Negative prompt idea: If the model keeps everything sharp (some models love detail everywhere), you could negative prompt things like “no depth, flat image” or more directly “sharp focus in background” to try to enforce a bit of blur far away. But usually just positively prompting the haze works.

Why It Works (Visual Impact): Atmospheric perspective immediately adds realism and depth. The viewer’s eye can tell what’s near and far, giving a layered 3D feel on a 2D image. Emotionally, misty distant elements can create mood – mystery, calm, or loneliness, depending on context. A landscape with rolling hills fading into fog feels vast and perhaps melancholic or peaceful. This technique also helps direct focus: the subject in the foreground can be bold and detailed, while the background literally fades away, not competing for attention. In storytelling, atmospheric perspective can symbolize uncertainty or the unknown in the far distance, or conversely, emphasize how clear and present the foreground subject is compared to a dreamy background. It’s a subtle but powerful trick used in painting for centuries to convey distance 5 , and your AI images can benefit from the same principle simply by adding a few well-chosen prompt words.

Shadow Play & Silhouette Contrast (Storytelling with Shadows)

What It Is: This technique uses shadows and silhouettes as key compositional elements to tell a story or create drama. Instead of seeing details of the subject, you might see only their dark outline (silhouette) against a bright background, or you notice the shape of a shadow casting something interesting. Shadows can form images of their own (sometimes different from the actual object casting them), and silhouettes create strong contrast that can be very emotional or symbolic. Think of a person’s silhouette at sunset – we read their posture and context to feel the story. Or imagine the shadow of an object revealing something hidden (like in some clever photos where a harmless object’s shadow looks like a monster).

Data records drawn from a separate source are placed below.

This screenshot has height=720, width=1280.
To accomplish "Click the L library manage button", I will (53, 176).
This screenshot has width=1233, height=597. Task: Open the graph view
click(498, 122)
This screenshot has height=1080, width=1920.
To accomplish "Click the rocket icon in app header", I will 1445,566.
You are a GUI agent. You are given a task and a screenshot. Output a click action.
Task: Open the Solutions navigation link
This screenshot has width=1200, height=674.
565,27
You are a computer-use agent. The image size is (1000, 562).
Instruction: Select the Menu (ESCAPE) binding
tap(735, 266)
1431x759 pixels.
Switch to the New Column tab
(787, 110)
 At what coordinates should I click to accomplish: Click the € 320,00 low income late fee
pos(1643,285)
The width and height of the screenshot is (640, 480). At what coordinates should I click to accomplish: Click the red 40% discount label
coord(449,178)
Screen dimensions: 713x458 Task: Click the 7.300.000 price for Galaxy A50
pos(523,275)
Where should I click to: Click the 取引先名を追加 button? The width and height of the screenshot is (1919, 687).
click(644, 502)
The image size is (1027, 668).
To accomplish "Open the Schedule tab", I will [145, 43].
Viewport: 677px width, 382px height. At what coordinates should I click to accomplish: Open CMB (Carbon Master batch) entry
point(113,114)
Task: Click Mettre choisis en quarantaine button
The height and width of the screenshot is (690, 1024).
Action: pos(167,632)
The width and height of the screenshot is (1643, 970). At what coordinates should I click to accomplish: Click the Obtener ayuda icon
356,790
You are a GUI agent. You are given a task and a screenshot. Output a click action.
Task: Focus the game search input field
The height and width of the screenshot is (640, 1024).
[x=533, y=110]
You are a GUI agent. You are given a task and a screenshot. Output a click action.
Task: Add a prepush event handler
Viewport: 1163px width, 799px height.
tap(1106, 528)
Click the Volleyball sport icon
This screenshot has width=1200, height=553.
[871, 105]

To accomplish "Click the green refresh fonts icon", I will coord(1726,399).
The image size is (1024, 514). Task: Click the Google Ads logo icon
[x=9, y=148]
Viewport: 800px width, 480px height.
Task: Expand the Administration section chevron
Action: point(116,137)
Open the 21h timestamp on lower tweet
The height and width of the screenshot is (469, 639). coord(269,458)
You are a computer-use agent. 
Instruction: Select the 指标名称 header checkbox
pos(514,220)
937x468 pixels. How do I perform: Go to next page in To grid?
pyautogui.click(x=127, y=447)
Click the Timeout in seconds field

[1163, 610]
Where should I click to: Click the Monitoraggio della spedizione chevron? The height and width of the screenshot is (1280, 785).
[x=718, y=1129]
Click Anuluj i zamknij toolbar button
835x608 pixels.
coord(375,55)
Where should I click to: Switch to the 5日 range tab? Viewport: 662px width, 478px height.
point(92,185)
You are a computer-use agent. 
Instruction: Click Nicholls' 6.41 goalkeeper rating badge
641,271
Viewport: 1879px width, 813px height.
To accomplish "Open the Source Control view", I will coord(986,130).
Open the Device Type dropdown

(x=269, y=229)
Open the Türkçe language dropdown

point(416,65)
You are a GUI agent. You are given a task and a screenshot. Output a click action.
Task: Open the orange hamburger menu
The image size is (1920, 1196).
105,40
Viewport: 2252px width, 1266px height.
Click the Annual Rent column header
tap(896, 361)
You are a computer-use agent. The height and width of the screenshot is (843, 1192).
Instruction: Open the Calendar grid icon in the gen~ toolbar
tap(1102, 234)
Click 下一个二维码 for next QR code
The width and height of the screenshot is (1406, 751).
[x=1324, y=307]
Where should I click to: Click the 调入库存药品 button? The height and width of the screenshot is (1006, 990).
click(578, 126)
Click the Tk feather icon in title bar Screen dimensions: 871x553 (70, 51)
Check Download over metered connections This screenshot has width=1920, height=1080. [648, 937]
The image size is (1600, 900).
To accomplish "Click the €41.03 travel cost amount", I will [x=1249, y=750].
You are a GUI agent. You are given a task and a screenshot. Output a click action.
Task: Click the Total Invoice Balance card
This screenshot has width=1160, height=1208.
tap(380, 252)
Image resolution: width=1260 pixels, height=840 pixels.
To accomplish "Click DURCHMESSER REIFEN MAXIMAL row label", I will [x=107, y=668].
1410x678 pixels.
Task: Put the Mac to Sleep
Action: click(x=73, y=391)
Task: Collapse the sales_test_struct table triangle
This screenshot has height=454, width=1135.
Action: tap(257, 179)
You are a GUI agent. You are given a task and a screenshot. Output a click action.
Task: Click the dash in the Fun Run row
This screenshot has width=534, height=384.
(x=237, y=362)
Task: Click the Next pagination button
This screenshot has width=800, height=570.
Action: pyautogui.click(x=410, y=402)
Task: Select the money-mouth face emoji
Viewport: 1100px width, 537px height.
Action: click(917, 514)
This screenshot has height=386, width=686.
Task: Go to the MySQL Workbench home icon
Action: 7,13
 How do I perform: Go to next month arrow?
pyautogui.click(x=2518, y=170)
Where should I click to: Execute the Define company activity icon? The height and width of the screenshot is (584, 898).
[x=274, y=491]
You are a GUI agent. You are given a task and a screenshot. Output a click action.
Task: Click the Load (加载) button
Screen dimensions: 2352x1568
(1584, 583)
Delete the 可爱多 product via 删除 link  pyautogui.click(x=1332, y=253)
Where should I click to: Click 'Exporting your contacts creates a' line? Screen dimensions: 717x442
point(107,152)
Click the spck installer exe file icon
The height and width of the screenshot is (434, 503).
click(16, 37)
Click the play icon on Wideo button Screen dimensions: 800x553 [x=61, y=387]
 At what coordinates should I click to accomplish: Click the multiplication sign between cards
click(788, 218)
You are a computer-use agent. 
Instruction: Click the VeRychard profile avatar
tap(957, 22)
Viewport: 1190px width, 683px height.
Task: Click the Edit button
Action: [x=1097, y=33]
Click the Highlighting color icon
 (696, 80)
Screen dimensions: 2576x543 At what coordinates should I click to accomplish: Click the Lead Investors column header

How to Prompt It: To prompt silhouettes, mention backlighting and the word “silhouette.” For example: “A lone wolf howling on a hilltop, seen in silhouette against a full moon in the night sky.” Here “in silhouette against a full moon” tells the AI the wolf should be dark with the bright moon behind. Most models understand “silhouette” and will produce a dark shape with minimal detail. Stability AI models handle this fairly well – SD1.5 might still try to put some detail, but SDXL especially will nail a true silhouette if asked. Hi-Dream could give a very artistic silhouette (maybe a stylized one with smooth outlines and beautiful sky colors) because it’s good at dramatic compositions. Flux should produce a realistic photo-like silhouette of a wolf on a hill, given its strength in lighting and photorealism. For shadows specifically, you can describe the shadow and the subject relationship. For example: “A small kitten stands in a beam of light, but its shadow on the wall is a giant roaring lion.” This prompt explicitly asks for a shadow that looks different (kitten vs lion shadow). It’s a bit fantastical, but many models have seen similar metaphorical images (it’s a popular concept art idea). The wording “its shadow on the wall is a giant roaring lion” is crucial – it tells the AI to draw that contrast. Stable Diffusion might need a couple tries to get a clear kitten with a lion-shaped shadow, but SDXL’s improved understanding could handle it. Hi-Dream likely finds this an inspiring artistic scene and might produce a beautiful, slightly abstract version. Flux, focusing on realism, might struggle only because a kitten’s shadow realistically wouldn’t become a lion – but since we said it clearly, it may still do it in a semi-real style (like a composite that looks like a clever photo). Another simple silhouette prompt: “Silhouette of a couple under an umbrella, standing before a bright neon billboard at night.” That would yield two dark figures (no details) with a bright background, creating a moody contrast.

Tips & Troubleshooting:

For silhouettes: Use phrases like “silhouette of [subject]” or “[subject] in silhouette” and mention the light source behind them (sunset, bright light, moon, lamp). Also, words like “backlit” help: “a backlit dancer, appearing only as a silhouette.”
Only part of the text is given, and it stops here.